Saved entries
══════════════════════════════

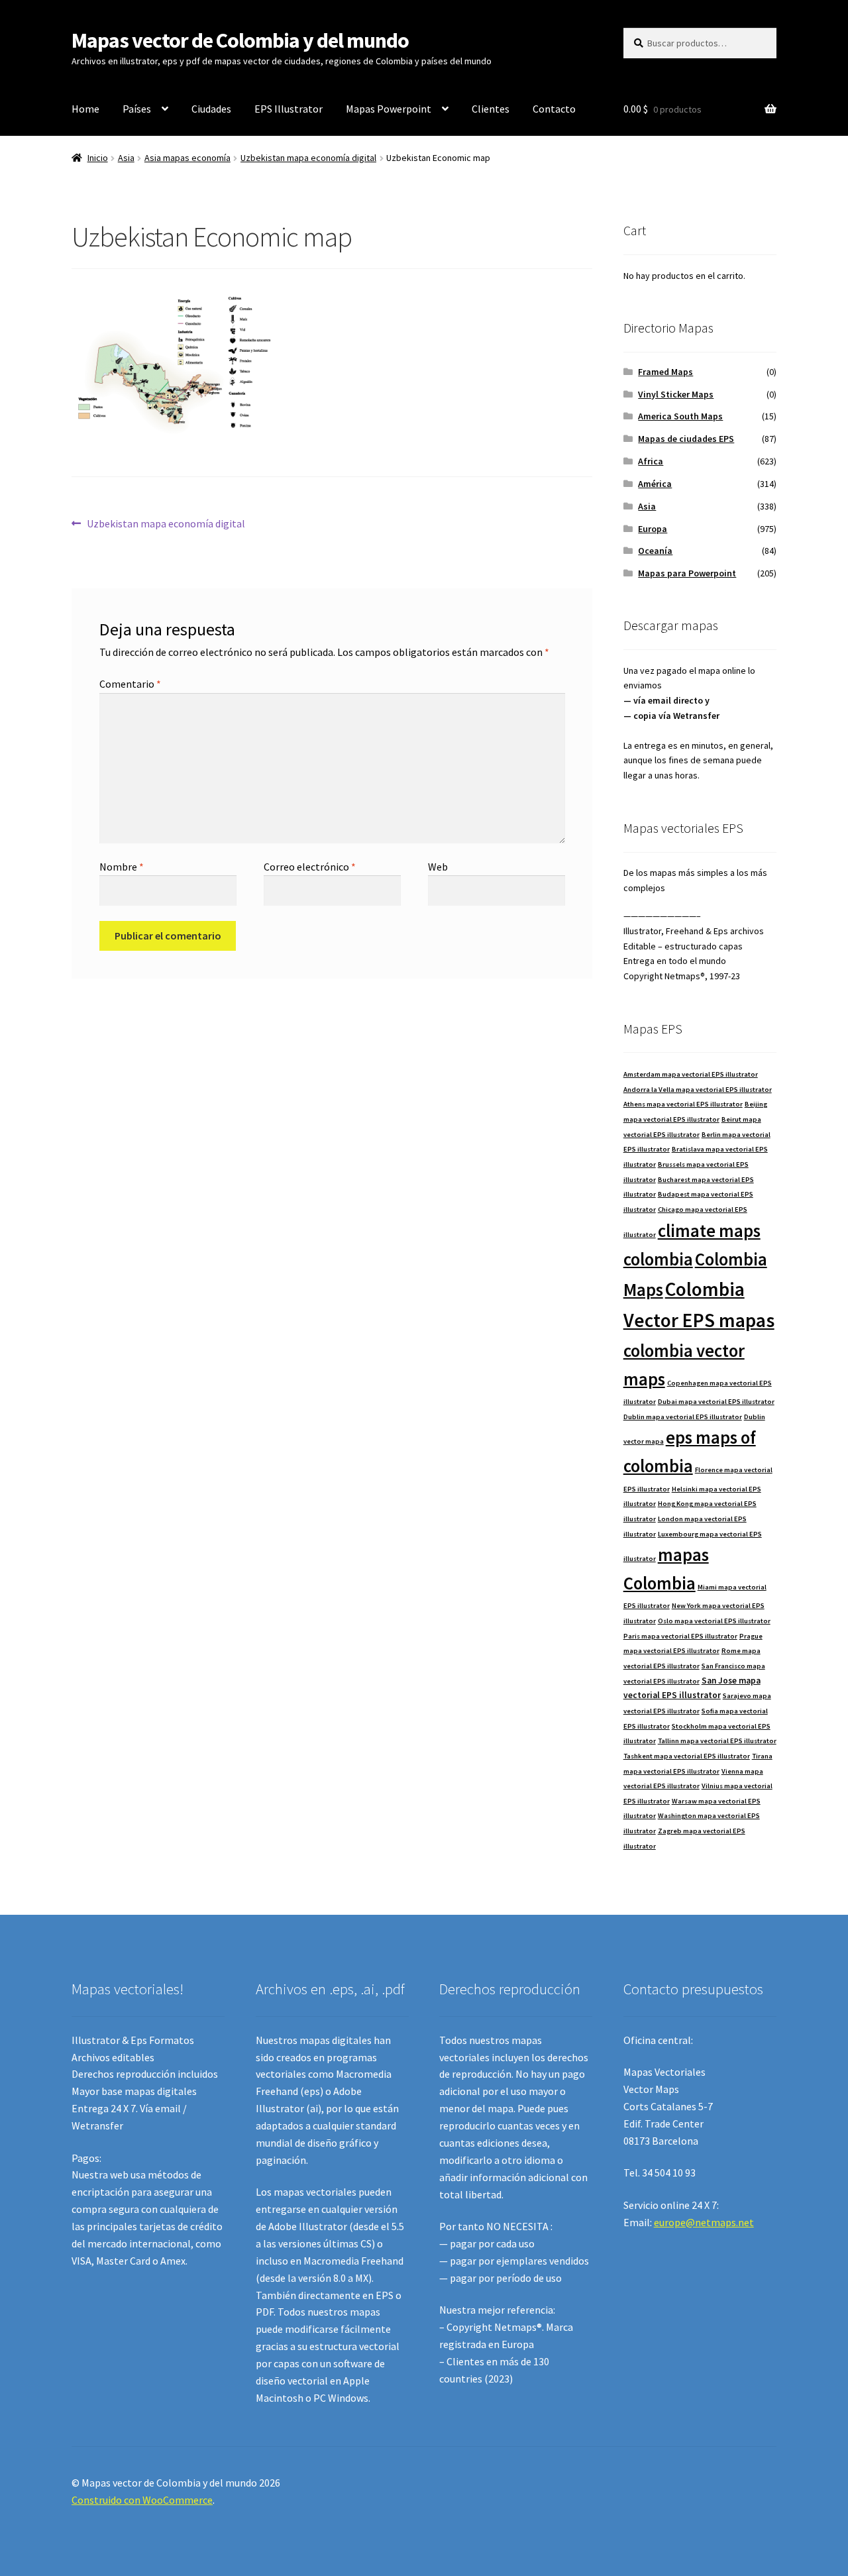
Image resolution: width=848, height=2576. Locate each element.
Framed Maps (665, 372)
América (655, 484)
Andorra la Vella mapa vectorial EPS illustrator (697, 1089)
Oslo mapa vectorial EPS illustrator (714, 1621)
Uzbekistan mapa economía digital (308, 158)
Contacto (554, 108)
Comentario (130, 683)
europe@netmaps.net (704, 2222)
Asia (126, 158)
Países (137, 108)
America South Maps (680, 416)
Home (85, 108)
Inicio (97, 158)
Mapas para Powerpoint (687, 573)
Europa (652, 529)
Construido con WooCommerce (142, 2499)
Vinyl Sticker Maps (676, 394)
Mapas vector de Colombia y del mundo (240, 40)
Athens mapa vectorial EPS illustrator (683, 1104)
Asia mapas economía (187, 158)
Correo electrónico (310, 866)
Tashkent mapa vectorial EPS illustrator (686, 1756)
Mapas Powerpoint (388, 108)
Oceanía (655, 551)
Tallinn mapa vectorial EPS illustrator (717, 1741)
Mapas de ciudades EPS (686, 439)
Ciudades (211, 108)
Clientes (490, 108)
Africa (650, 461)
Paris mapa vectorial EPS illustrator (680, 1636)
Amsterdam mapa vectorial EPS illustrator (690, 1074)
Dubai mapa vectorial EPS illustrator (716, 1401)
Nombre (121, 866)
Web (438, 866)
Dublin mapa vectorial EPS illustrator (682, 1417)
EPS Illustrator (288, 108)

══════════════════════════════

• [YOUR OBJECTIVE]: The entries above are to be restated verbatim, with no pictures carried over.

• [SOLUTION TO THIS TASK]:
Image resolution: width=848, height=2576. Locate each element.
Framed Maps (665, 372)
América (655, 484)
Andorra la Vella mapa vectorial EPS illustrator (697, 1089)
Oslo mapa vectorial EPS illustrator (714, 1621)
Uzbekistan mapa economía digital (308, 158)
Contacto (554, 108)
Comentario (130, 683)
europe@netmaps.net (704, 2222)
Asia (126, 158)
Países (137, 108)
America South Maps (680, 416)
Home (85, 108)
Inicio (97, 158)
Mapas para Powerpoint (687, 573)
Europa (652, 529)
Construido con WooCommerce (142, 2499)
Vinyl Sticker Maps (676, 394)
Mapas vector de Colombia y del mundo (240, 40)
Athens mapa vectorial EPS illustrator (683, 1104)
Asia mapas economía (187, 158)
Correo electrónico (310, 866)
Tashkent mapa vectorial EPS illustrator (686, 1756)
Mapas Powerpoint (388, 108)
Oceanía (655, 551)
Tallinn mapa vectorial EPS illustrator (717, 1741)
Mapas de ciudades EPS (686, 439)
Ciudades (211, 108)
Clientes (490, 108)
Africa (650, 461)
Paris mapa vectorial EPS illustrator (680, 1636)
Amsterdam mapa vectorial EPS illustrator (690, 1074)
Dubai mapa vectorial EPS illustrator (716, 1401)
Nombre (121, 866)
Web (438, 866)
Dublin mapa vectorial EPS illustrator (682, 1417)
EPS Illustrator (288, 108)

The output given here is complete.